At 19:11 in length, even without the visual aids of television (the event was not videotaped), one is still able to quickly discern the way our greatest modern American President moved from
congeniality and humor, to sobriety and urgency. (Note: To obtain a PDF copy of the text, and a link to the soundtrack, click here.)
JFK's speech was prescient then -- today, it is haunting.

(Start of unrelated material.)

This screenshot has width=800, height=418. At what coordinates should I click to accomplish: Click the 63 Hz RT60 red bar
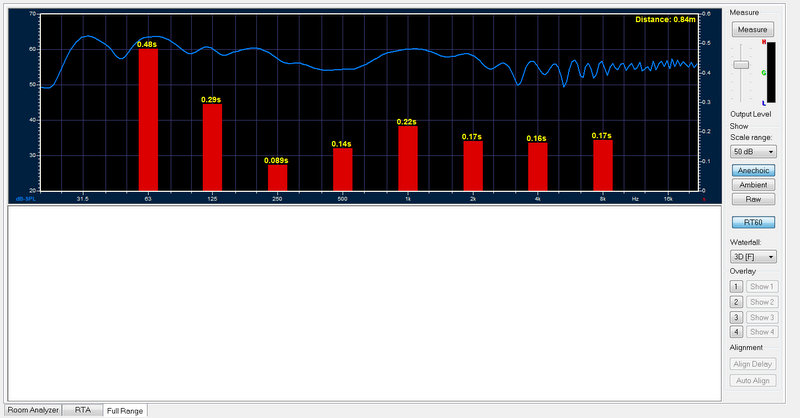[x=148, y=119]
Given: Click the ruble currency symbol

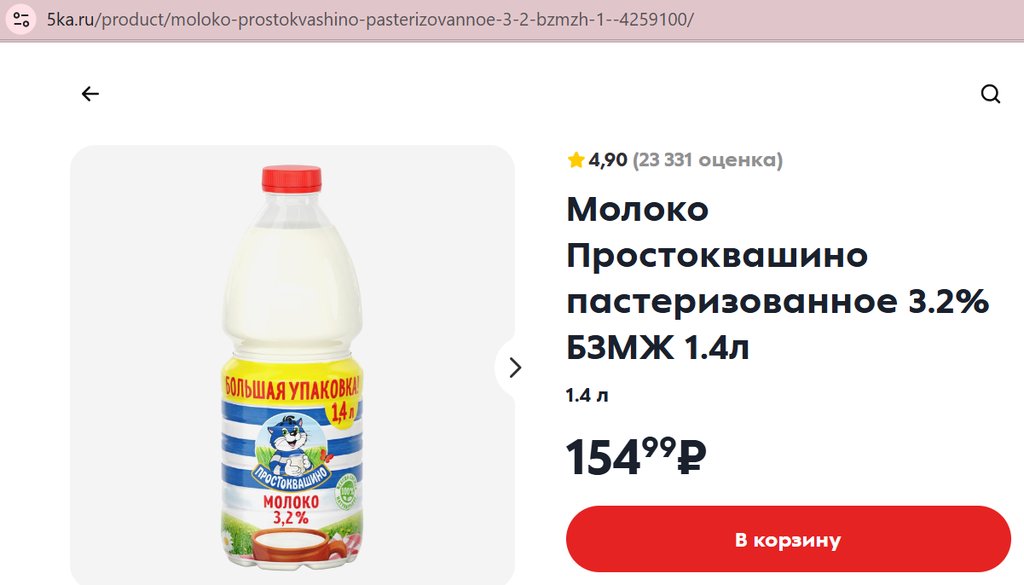Looking at the screenshot, I should point(692,457).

It is therefore no wonder that in
our microwave-on-demand-multimedia-mashup world, portions of this speech have been selectively edited and spliced, matched with photos of America's darkest day, and presented on the little TV
screens linked to You Tube and Google video. One can google "JFK secrecy" and from your choices, you will find that Kennedy's references to secrecy and secret societies in his April 27
speech, are without exception included in virtually every presentation:
The very word "secrecy" is repugnant in a free and open society; and we are as a people inherently and
historically opposed to secret societies, to secret oaths and to secret proceedings. We decided long ago that the dangers of excessive and unwarranted concealment of pertinent facts far outweighed the
dangers which are cited to justify it. Even today, there is little value in opposing the threat of a closed society by imitating its arbitrary restrictions. Even today, there is little value in
insuring the survival of our nation if our traditions do not survive with it. And there is very grave danger that an announced need for increased security will be seized upon by those anxious to
expand its meaning to the very limits of official censorship and concealment.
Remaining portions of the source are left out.